About this task
Please copy the patch starting with "self._read_xref_from(pos, self.xrefs)" and going on through "self._initialize_password(password)", substituting "fallback_xref" for every occurrence of "newxref".

From 796a68ca6f88405c29a7293c5376bb505d02e368 Mon Sep 17 00:00:00 2001
From: David Huggins-Daines <dhd@ecolingui.ca>
Date: Mon, 2 Dec 2024 11:50:45 -0500
Subject: [PATCH] fix: simpler and more robust recovery from borked xref tables

---
 playa/document.py | 45 +++++++++++++++++++++++----------------------
 tests/data.py     |  1 +
 2 files changed, 24 insertions(+), 22 deletions(-)

diff --git a/playa/document.py b/playa/document.py
index 171a892..e936b57 100644
--- a/playa/document.py
+++ b/playa/document.py
@@ -853,7 +853,7 @@ def __init__(
         try:
             pos = self._find_xref()
             self._read_xref_from(pos, self.xrefs)
-        except (ValueError, IndexError, PDFSyntaxError) as e:
+        except (ValueError, IndexError, StopIteration, PDFSyntaxError) as e:
             log.debug("Using fallback XRef parsing: %s", e)
             newxref = XRefFallback(self.parser)
             self.xrefs.append(newxref)
@@ -874,7 +874,10 @@ def __init__(
                 self.encryption = (id_value, dict_value(trailer["Encrypt"]))
                 self._initialize_password(password)
             if "Info" in trailer:
-                self.info.append(dict_value(trailer["Info"]))
+                try:
+                    self.info.append(dict_value(trailer["Info"]))

Dataset section
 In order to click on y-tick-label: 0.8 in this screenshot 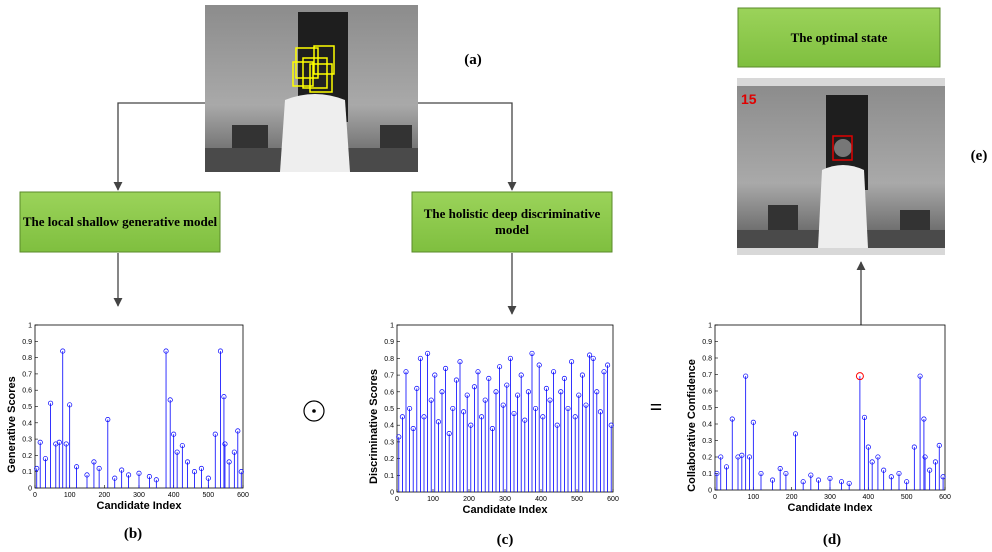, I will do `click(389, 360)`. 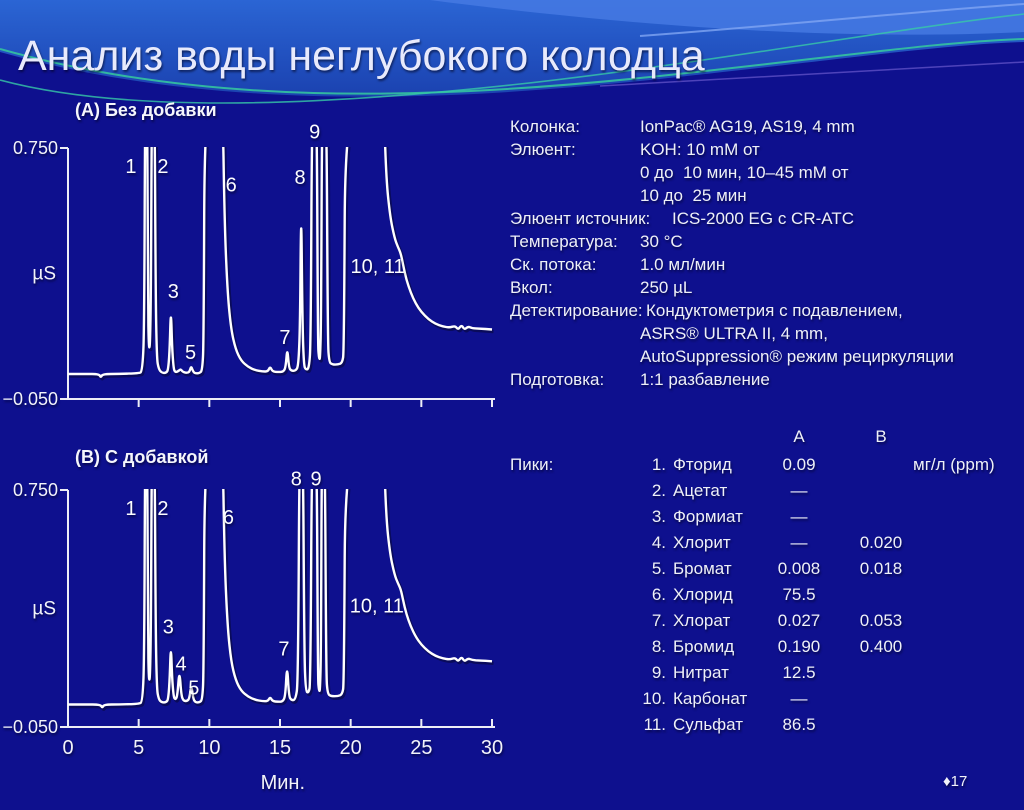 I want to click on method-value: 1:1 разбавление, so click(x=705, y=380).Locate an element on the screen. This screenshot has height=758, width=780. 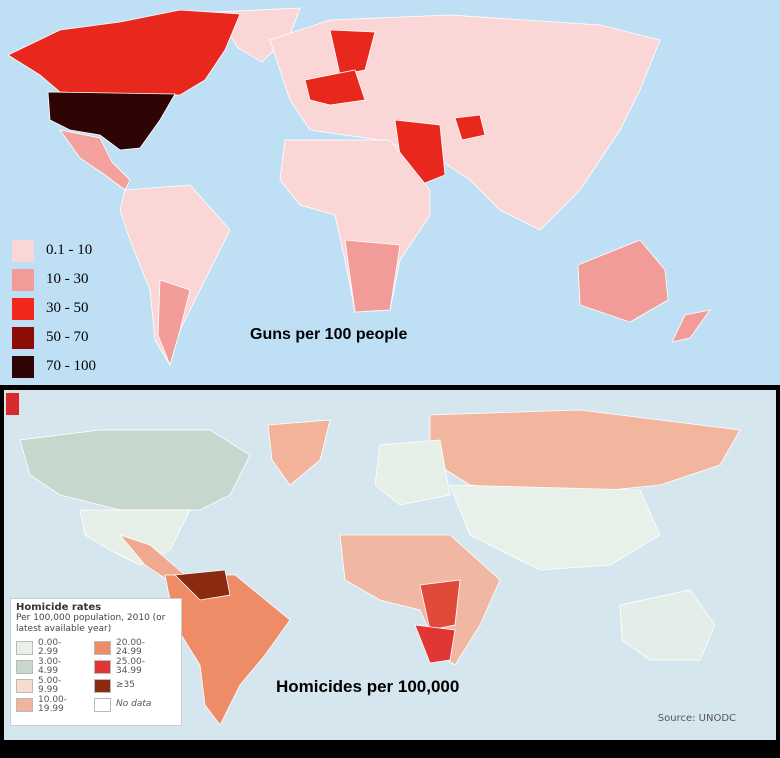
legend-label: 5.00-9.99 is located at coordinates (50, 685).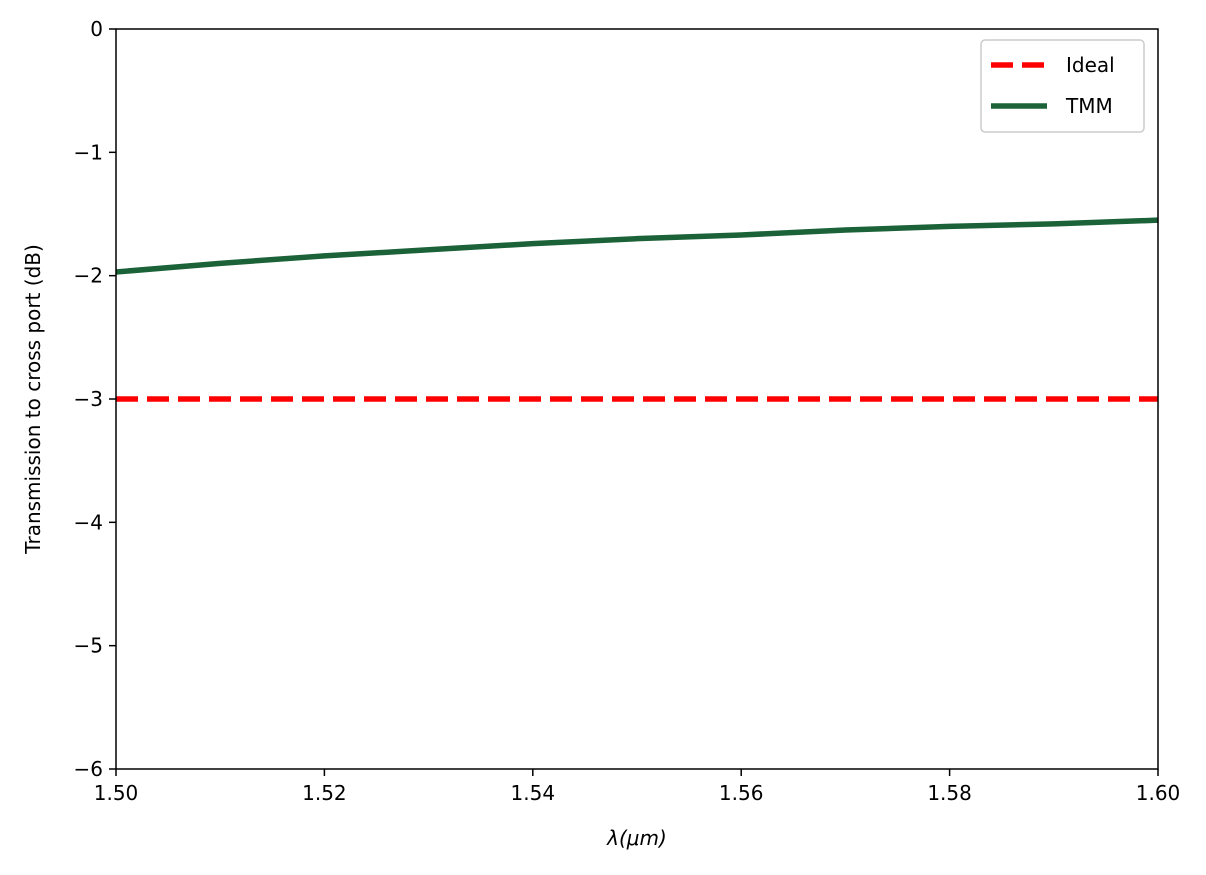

Task response
self._read_xref_from(pos, self.xrefs)
-        except (ValueError, IndexError, PDFSyntaxError) as e:
+        except (ValueError, IndexError, StopIteration, PDFSyntaxError) as e:
             log.debug("Using fallback XRef parsing: %s", e)
             fallback_xref = XRefFallback(self.parser)
             self.xrefs.append(fallback_xref)
@@ -874,7 +874,10 @@ def __init__(
                 self.encryption = (id_value, dict_value(trailer["Encrypt"]))
                 self._initialize_password(password)